EXERCISE OBJECTIVE.
Please give back, exactly as written, only the line containing "Viewport: 1456px width, 819px height. How" and every line after it until the data below ends.
Top of DATA EXTRACTS
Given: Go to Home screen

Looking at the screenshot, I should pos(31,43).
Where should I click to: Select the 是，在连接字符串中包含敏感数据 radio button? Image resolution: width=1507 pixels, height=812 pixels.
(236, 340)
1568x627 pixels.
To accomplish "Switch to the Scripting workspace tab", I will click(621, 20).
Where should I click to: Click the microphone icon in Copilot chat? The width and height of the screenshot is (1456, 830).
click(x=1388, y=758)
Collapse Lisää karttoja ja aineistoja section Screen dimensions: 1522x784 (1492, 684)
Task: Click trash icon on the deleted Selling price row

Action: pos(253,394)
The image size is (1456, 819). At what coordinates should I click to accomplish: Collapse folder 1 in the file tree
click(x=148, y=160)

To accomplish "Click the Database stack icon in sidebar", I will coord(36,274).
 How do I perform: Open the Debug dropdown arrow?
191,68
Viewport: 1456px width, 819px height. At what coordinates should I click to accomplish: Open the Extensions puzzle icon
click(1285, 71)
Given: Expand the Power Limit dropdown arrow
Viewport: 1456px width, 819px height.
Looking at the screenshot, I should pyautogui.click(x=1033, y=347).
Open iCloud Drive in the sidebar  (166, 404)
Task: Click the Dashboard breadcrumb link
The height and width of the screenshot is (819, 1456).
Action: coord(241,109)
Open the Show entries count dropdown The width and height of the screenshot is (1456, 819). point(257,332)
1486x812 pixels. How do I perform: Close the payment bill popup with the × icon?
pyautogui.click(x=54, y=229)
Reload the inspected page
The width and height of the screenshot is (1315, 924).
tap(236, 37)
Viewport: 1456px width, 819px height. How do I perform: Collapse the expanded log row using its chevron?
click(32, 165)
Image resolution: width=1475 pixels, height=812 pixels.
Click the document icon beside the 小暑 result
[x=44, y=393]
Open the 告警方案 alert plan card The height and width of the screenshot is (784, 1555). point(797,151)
Bottom of DATA EXTRACTS
EXERCISE RESULT.
Viewport: 1456px width, 819px height. How do I perform: Collapse the expanded log row using its chevron?
click(32, 165)
Image resolution: width=1475 pixels, height=812 pixels.
Click the document icon beside the 小暑 result
[x=44, y=393]
Open the 告警方案 alert plan card The height and width of the screenshot is (784, 1555). point(797,151)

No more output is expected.